--- Begin ---
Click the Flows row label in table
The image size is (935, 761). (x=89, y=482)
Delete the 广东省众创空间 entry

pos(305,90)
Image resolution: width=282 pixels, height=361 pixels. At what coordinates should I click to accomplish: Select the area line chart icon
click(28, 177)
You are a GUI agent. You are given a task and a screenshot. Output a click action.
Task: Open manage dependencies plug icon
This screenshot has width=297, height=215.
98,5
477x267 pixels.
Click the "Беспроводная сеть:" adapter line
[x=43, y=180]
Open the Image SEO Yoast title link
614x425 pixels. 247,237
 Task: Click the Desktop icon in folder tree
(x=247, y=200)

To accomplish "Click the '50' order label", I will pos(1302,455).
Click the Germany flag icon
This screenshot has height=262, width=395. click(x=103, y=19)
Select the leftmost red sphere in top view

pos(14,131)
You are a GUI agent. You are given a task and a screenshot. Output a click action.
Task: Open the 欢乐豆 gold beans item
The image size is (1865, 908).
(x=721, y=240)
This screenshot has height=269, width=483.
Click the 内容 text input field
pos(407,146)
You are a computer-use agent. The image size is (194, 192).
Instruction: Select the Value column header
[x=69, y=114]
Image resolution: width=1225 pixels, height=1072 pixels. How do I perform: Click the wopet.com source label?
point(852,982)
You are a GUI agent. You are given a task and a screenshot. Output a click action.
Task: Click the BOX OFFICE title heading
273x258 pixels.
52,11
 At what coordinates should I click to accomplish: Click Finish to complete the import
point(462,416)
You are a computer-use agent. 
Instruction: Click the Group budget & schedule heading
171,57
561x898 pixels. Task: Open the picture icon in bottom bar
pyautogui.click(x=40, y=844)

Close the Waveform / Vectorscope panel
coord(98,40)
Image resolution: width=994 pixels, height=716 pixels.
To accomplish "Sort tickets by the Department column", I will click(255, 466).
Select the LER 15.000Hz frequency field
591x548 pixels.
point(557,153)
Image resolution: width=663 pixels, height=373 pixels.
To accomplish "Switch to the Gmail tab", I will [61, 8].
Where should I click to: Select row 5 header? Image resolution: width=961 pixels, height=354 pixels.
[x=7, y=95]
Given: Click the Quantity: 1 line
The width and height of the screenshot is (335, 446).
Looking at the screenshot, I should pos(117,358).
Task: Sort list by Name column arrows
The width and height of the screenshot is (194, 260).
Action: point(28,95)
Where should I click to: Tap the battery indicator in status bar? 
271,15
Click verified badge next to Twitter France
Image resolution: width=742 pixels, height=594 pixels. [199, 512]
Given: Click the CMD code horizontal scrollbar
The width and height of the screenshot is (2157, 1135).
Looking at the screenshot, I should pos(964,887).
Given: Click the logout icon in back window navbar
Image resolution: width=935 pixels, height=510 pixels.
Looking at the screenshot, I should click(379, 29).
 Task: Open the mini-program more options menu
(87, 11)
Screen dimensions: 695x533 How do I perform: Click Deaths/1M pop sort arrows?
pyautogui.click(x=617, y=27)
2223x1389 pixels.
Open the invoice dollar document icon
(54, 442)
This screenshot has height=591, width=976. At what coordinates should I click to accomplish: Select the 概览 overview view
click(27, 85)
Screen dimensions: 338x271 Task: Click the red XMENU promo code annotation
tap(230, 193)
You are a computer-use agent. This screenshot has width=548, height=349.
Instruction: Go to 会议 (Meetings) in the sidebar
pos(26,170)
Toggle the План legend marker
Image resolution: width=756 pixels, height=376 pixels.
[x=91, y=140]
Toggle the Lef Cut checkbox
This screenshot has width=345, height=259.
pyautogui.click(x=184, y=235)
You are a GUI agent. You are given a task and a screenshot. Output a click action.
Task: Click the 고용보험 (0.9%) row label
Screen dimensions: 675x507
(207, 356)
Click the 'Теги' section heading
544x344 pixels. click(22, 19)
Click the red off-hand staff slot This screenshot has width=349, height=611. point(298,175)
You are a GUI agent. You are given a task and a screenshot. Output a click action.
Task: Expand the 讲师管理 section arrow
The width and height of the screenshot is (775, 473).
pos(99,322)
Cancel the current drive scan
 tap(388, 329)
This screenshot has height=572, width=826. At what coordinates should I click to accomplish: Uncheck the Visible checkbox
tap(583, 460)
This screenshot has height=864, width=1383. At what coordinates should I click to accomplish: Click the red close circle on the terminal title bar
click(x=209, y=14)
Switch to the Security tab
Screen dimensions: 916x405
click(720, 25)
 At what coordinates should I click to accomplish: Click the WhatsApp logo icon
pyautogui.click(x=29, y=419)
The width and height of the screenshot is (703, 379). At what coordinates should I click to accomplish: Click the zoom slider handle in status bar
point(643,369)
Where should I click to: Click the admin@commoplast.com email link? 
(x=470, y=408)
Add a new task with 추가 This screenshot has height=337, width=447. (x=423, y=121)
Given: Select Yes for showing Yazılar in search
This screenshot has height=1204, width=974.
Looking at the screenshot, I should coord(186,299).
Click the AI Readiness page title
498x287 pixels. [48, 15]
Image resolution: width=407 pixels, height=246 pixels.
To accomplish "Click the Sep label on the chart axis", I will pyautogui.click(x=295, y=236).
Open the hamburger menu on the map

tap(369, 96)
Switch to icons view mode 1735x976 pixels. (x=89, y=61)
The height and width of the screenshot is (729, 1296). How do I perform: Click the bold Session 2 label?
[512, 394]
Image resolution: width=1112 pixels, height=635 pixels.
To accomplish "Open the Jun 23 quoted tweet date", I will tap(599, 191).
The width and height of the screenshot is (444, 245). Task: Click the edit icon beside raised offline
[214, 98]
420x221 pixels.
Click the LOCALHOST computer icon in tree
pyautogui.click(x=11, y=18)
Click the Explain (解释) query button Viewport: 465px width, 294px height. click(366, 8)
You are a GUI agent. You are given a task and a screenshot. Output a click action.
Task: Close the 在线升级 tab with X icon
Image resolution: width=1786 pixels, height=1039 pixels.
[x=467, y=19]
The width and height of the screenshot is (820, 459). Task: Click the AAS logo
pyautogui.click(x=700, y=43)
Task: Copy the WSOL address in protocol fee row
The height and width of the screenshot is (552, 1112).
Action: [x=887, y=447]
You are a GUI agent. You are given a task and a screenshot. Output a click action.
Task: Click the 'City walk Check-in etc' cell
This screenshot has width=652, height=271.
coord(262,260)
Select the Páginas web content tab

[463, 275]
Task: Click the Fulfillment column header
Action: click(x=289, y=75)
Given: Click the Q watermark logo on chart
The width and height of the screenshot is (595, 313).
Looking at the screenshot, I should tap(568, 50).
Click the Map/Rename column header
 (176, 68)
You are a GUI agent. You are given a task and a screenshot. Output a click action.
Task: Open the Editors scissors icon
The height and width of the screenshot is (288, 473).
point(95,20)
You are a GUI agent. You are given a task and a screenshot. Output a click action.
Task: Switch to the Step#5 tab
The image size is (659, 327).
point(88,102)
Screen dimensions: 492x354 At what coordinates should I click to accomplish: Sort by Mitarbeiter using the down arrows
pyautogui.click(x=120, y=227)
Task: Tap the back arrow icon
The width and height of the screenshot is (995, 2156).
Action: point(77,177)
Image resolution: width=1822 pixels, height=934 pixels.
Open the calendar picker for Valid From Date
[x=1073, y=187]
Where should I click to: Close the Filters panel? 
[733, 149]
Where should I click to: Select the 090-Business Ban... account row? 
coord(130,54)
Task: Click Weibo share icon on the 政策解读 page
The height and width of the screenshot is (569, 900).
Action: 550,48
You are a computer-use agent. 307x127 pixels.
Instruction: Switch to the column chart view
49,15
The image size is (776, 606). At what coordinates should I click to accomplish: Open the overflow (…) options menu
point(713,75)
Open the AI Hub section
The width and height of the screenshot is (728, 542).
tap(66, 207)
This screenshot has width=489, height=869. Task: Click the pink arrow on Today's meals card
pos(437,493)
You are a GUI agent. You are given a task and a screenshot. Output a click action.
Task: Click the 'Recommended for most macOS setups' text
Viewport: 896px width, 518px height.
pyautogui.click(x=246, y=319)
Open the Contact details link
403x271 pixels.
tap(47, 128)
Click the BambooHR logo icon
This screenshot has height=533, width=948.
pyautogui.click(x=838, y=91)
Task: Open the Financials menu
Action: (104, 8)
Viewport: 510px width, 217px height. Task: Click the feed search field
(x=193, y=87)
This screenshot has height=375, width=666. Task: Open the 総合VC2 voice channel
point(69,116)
--- End ---
**WHAT IS BEING ASKED**. Extract each line from the entries above that contains the string "dimensions".

**FINISHED ANSWER**.
Screen dimensions: 695x533 How do I perform: Click Deaths/1M pop sort arrows?
Screen dimensions: 338x271 Task: Click the red XMENU promo code annotation
Screen dimensions: 675x507
Screen dimensions: 916x405
Screen dimensions: 492x354 At what coordinates should I click to accomplish: Sort by Mitarbeiter using the down arrows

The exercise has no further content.